WORK TO BE COMPLETED:
Format the records as a JSON list of strings, one string per line. Begin at the first line of the records and end with the line containing "Action: click(290, 13)". Leave out blank lines.

LISTING:
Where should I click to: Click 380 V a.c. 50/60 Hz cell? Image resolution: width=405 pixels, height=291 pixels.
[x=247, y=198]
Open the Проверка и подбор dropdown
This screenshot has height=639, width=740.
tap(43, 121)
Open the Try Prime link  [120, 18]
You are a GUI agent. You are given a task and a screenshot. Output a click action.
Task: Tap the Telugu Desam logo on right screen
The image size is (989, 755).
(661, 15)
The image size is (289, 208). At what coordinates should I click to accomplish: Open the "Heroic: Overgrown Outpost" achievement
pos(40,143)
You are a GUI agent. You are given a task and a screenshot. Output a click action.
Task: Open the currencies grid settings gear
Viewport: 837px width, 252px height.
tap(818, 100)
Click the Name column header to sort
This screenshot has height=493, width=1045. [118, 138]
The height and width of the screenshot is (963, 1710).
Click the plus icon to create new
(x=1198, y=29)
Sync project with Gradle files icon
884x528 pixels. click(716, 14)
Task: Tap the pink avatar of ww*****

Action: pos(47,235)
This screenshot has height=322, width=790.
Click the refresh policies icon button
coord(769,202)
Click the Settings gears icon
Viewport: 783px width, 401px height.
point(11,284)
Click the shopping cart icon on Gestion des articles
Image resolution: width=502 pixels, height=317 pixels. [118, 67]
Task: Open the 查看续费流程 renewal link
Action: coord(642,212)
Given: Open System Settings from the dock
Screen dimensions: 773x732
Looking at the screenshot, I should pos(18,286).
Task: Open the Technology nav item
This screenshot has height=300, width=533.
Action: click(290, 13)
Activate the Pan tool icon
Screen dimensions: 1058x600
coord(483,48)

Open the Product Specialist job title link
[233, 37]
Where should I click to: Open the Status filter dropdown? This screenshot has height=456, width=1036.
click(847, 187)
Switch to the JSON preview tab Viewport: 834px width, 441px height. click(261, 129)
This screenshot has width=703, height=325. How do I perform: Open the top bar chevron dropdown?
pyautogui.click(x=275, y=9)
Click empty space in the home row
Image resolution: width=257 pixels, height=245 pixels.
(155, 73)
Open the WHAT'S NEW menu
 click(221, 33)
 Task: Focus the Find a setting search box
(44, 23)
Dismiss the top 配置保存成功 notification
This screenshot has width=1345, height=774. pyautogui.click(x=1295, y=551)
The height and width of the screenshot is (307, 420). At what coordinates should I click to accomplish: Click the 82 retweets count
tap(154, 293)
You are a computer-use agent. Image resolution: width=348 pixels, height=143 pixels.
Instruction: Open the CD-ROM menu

SOLUTION FOR THIS EXERCISE:
[
  "Where should I click to: Click 380 V a.c. 50/60 Hz cell? Image resolution: width=405 pixels, height=291 pixels.",
  "[x=247, y=198]",
  "Open the Проверка и подбор dropdown",
  "This screenshot has height=639, width=740.",
  "tap(43, 121)",
  "Open the Try Prime link  [120, 18]",
  "You are a GUI agent. You are given a task and a screenshot. Output a click action.",
  "Task: Tap the Telugu Desam logo on right screen",
  "The image size is (989, 755).",
  "(661, 15)",
  "The image size is (289, 208). At what coordinates should I click to accomplish: Open the \"Heroic: Overgrown Outpost\" achievement",
  "pos(40,143)",
  "You are a GUI agent. You are given a task and a screenshot. Output a click action.",
  "Task: Open the currencies grid settings gear",
  "Viewport: 837px width, 252px height.",
  "tap(818, 100)",
  "Click the Name column header to sort",
  "This screenshot has height=493, width=1045. [118, 138]",
  "The height and width of the screenshot is (963, 1710).",
  "Click the plus icon to create new",
  "(x=1198, y=29)",
  "Sync project with Gradle files icon",
  "884x528 pixels. click(716, 14)",
  "Task: Tap the pink avatar of ww*****",
  "Action: pos(47,235)",
  "This screenshot has height=322, width=790.",
  "Click the refresh policies icon button",
  "coord(769,202)",
  "Click the Settings gears icon",
  "Viewport: 783px width, 401px height.",
  "point(11,284)",
  "Click the shopping cart icon on Gestion des articles",
  "Image resolution: width=502 pixels, height=317 pixels. [118, 67]",
  "Task: Open the 查看续费流程 renewal link",
  "Action: coord(642,212)",
  "Given: Open System Settings from the dock",
  "Screen dimensions: 773x732",
  "Looking at the screenshot, I should pos(18,286).",
  "Task: Open the Technology nav item",
  "This screenshot has height=300, width=533.",
  "Action: click(290, 13)"
]